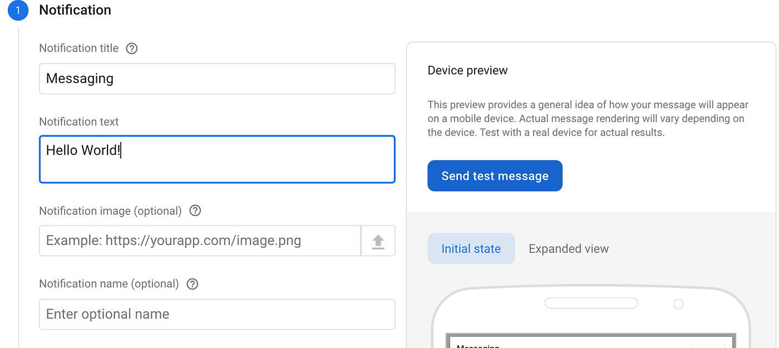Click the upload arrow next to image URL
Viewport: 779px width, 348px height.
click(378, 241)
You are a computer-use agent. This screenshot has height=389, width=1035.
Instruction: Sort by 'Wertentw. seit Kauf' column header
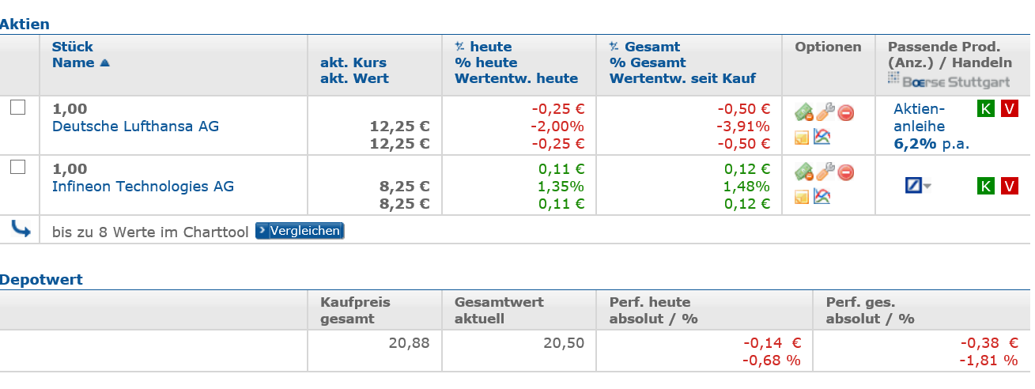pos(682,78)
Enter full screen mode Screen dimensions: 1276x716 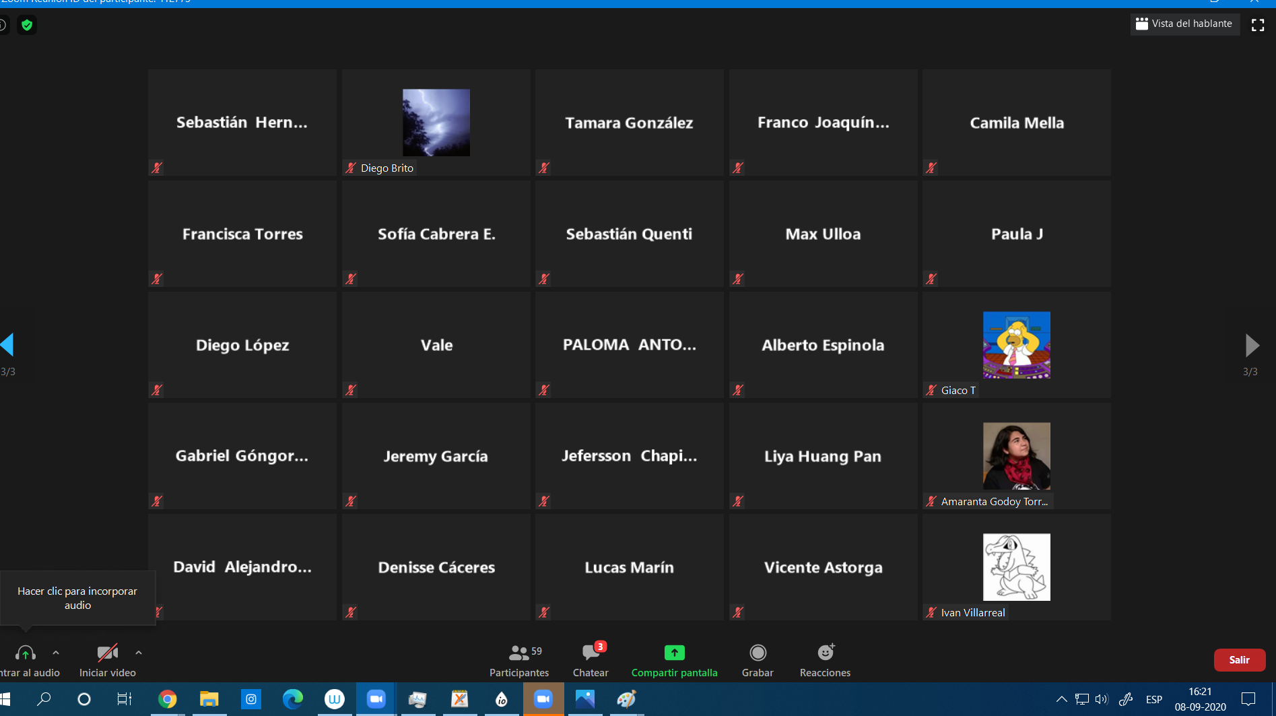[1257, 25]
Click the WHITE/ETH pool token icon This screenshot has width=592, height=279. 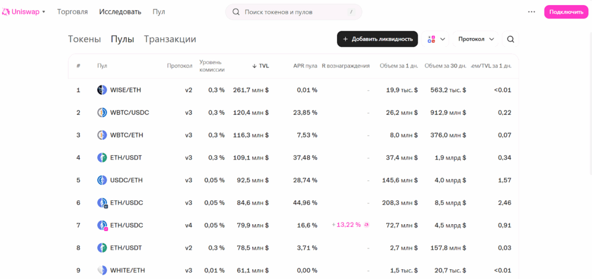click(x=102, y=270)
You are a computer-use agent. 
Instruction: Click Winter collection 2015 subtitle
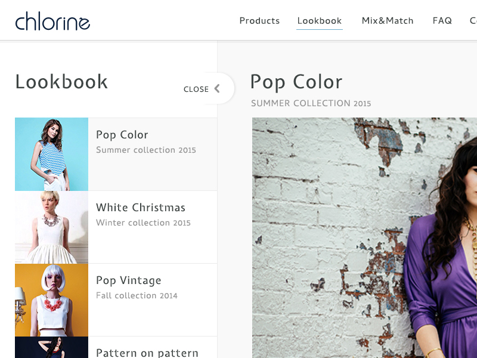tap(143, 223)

◆ ◆ ◆ ◆

For every line of the data above that contains "agent", copy that line.

You are a computer-use agent. This screenshot has height=389, width=1035.
You are a computer-use agent. 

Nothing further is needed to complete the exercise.